Your task is to retype all of the records below with complete accuracy.

Stored data entries:
————

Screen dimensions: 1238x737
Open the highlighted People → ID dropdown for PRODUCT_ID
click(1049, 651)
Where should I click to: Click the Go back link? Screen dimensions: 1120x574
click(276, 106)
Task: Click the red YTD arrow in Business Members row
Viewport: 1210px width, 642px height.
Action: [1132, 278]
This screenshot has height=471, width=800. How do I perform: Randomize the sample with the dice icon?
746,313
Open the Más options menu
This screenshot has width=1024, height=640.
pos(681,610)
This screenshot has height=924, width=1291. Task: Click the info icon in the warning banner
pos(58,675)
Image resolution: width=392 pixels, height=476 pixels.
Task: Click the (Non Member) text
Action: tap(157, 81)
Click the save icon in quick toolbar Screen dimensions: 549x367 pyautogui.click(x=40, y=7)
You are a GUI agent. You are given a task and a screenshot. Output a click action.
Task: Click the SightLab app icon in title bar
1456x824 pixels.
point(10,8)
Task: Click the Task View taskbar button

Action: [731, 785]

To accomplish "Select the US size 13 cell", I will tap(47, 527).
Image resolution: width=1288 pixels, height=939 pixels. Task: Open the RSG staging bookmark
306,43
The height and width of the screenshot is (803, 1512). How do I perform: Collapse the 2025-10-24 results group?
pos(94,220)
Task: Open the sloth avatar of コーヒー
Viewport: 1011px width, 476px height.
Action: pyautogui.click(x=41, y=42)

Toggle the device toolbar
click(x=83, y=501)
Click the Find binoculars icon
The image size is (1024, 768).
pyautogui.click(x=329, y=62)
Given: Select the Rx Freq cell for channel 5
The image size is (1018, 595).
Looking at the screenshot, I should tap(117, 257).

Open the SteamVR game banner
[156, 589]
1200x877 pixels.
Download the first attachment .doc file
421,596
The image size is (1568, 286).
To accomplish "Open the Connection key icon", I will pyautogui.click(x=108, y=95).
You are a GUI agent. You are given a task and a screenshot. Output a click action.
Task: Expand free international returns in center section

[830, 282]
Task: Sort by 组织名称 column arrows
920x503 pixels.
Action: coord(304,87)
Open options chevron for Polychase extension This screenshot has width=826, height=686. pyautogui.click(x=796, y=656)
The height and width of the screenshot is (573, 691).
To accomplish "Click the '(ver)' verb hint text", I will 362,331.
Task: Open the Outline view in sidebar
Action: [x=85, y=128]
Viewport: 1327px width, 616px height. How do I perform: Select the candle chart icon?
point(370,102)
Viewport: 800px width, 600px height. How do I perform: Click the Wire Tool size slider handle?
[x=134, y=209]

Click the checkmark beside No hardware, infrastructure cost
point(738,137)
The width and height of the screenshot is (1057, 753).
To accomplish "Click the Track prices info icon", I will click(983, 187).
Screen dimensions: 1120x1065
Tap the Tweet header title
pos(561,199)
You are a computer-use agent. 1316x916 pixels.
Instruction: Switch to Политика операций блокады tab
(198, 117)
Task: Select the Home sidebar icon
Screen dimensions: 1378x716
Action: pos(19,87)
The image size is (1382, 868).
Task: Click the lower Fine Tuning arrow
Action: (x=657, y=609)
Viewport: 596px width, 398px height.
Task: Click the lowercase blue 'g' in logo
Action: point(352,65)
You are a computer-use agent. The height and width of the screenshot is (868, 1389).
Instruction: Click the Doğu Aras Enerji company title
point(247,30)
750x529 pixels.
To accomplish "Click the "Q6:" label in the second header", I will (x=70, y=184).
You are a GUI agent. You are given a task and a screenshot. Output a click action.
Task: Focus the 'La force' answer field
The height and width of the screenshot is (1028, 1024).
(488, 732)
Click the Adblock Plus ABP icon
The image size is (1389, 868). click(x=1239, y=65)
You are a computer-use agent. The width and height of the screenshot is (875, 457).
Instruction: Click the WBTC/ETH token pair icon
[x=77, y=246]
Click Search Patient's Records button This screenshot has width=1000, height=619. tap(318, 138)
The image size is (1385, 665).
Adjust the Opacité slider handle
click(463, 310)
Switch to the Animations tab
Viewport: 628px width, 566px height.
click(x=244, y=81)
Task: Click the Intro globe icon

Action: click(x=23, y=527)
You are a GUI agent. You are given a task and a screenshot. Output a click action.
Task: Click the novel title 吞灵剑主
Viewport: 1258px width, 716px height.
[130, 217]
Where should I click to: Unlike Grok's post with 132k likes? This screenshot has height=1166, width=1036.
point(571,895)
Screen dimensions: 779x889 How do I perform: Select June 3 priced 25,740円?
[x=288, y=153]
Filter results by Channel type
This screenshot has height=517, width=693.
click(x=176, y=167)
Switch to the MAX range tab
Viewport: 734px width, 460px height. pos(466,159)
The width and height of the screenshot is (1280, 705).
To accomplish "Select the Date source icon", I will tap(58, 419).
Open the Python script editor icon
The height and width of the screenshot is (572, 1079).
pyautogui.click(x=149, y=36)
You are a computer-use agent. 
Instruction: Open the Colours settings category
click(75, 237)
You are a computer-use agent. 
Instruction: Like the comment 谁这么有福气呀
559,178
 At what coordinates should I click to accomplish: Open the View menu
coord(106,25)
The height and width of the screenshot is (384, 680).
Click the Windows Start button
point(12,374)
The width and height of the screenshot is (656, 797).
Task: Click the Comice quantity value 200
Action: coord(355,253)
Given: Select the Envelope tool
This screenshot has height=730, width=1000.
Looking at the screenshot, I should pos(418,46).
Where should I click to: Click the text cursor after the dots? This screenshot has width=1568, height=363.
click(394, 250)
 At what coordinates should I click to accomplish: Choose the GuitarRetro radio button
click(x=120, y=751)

————

**RESPONSE TO THE EXERCISE:**
Screen dimensions: 1238x737
Open the highlighted People → ID dropdown for PRODUCT_ID
click(1049, 651)
Where should I click to: Click the Go back link? Screen dimensions: 1120x574
click(276, 106)
Task: Click the red YTD arrow in Business Members row
Viewport: 1210px width, 642px height.
Action: [1132, 278]
This screenshot has height=471, width=800. How do I perform: Randomize the sample with the dice icon?
746,313
Open the Más options menu
This screenshot has width=1024, height=640.
pos(681,610)
This screenshot has height=924, width=1291. Task: Click the info icon in the warning banner
pos(58,675)
Image resolution: width=392 pixels, height=476 pixels.
Task: Click the (Non Member) text
Action: tap(157, 81)
Click the save icon in quick toolbar Screen dimensions: 549x367 pyautogui.click(x=40, y=7)
You are a GUI agent. You are given a task and a screenshot. Output a click action.
Task: Click the SightLab app icon in title bar
1456x824 pixels.
point(10,8)
Task: Click the Task View taskbar button

Action: [731, 785]

To accomplish "Select the US size 13 cell", I will tap(47, 527).
Image resolution: width=1288 pixels, height=939 pixels. Task: Open the RSG staging bookmark
306,43
The height and width of the screenshot is (803, 1512). How do I perform: Collapse the 2025-10-24 results group?
pos(94,220)
Task: Open the sloth avatar of コーヒー
Viewport: 1011px width, 476px height.
Action: pyautogui.click(x=41, y=42)

Toggle the device toolbar
click(x=83, y=501)
Click the Find binoculars icon
The image size is (1024, 768).
pyautogui.click(x=329, y=62)
Given: Select the Rx Freq cell for channel 5
The image size is (1018, 595).
Looking at the screenshot, I should tap(117, 257).

Open the SteamVR game banner
[156, 589]
1200x877 pixels.
Download the first attachment .doc file
421,596
The image size is (1568, 286).
To accomplish "Open the Connection key icon", I will pyautogui.click(x=108, y=95).
You are a GUI agent. You are given a task and a screenshot. Output a click action.
Task: Expand free international returns in center section

[830, 282]
Task: Sort by 组织名称 column arrows
920x503 pixels.
Action: coord(304,87)
Open options chevron for Polychase extension This screenshot has width=826, height=686. pyautogui.click(x=796, y=656)
The height and width of the screenshot is (573, 691).
To accomplish "Click the '(ver)' verb hint text", I will 362,331.
Task: Open the Outline view in sidebar
Action: [x=85, y=128]
Viewport: 1327px width, 616px height. How do I perform: Select the candle chart icon?
point(370,102)
Viewport: 800px width, 600px height. How do I perform: Click the Wire Tool size slider handle?
[x=134, y=209]

Click the checkmark beside No hardware, infrastructure cost
point(738,137)
The width and height of the screenshot is (1057, 753).
To accomplish "Click the Track prices info icon", I will click(983, 187).
Screen dimensions: 1120x1065
Tap the Tweet header title
pos(561,199)
You are a computer-use agent. 1316x916 pixels.
Instruction: Switch to Политика операций блокады tab
(198, 117)
Task: Select the Home sidebar icon
Screen dimensions: 1378x716
Action: pos(19,87)
The image size is (1382, 868).
Task: Click the lower Fine Tuning arrow
Action: (x=657, y=609)
Viewport: 596px width, 398px height.
Task: Click the lowercase blue 'g' in logo
Action: point(352,65)
You are a computer-use agent. The height and width of the screenshot is (868, 1389).
Instruction: Click the Doğu Aras Enerji company title
point(247,30)
750x529 pixels.
To accomplish "Click the "Q6:" label in the second header", I will (x=70, y=184).
You are a GUI agent. You are given a task and a screenshot. Output a click action.
Task: Focus the 'La force' answer field
The height and width of the screenshot is (1028, 1024).
(488, 732)
Click the Adblock Plus ABP icon
The image size is (1389, 868). click(x=1239, y=65)
You are a computer-use agent. The width and height of the screenshot is (875, 457).
Instruction: Click the WBTC/ETH token pair icon
[x=77, y=246]
Click Search Patient's Records button This screenshot has width=1000, height=619. tap(318, 138)
The image size is (1385, 665).
Adjust the Opacité slider handle
click(463, 310)
Switch to the Animations tab
Viewport: 628px width, 566px height.
click(x=244, y=81)
Task: Click the Intro globe icon

Action: click(x=23, y=527)
You are a GUI agent. You are given a task and a screenshot. Output a click action.
Task: Click the novel title 吞灵剑主
Viewport: 1258px width, 716px height.
[130, 217]
Where should I click to: Unlike Grok's post with 132k likes? This screenshot has height=1166, width=1036.
point(571,895)
Screen dimensions: 779x889 How do I perform: Select June 3 priced 25,740円?
[x=288, y=153]
Filter results by Channel type
This screenshot has height=517, width=693.
click(x=176, y=167)
Switch to the MAX range tab
Viewport: 734px width, 460px height. pos(466,159)
The width and height of the screenshot is (1280, 705).
To accomplish "Select the Date source icon", I will tap(58, 419).
Open the Python script editor icon
The height and width of the screenshot is (572, 1079).
pyautogui.click(x=149, y=36)
You are a computer-use agent. 
Instruction: Open the Colours settings category
click(75, 237)
You are a computer-use agent. 
Instruction: Like the comment 谁这么有福气呀
559,178
 At what coordinates should I click to accomplish: Open the View menu
coord(106,25)
The height and width of the screenshot is (384, 680).
Click the Windows Start button
point(12,374)
The width and height of the screenshot is (656, 797).
Task: Click the Comice quantity value 200
Action: coord(355,253)
Given: Select the Envelope tool
This screenshot has height=730, width=1000.
Looking at the screenshot, I should pos(418,46).
Where should I click to: Click the text cursor after the dots? This screenshot has width=1568, height=363.
click(394, 250)
 At what coordinates should I click to accomplish: Choose the GuitarRetro radio button
click(x=120, y=751)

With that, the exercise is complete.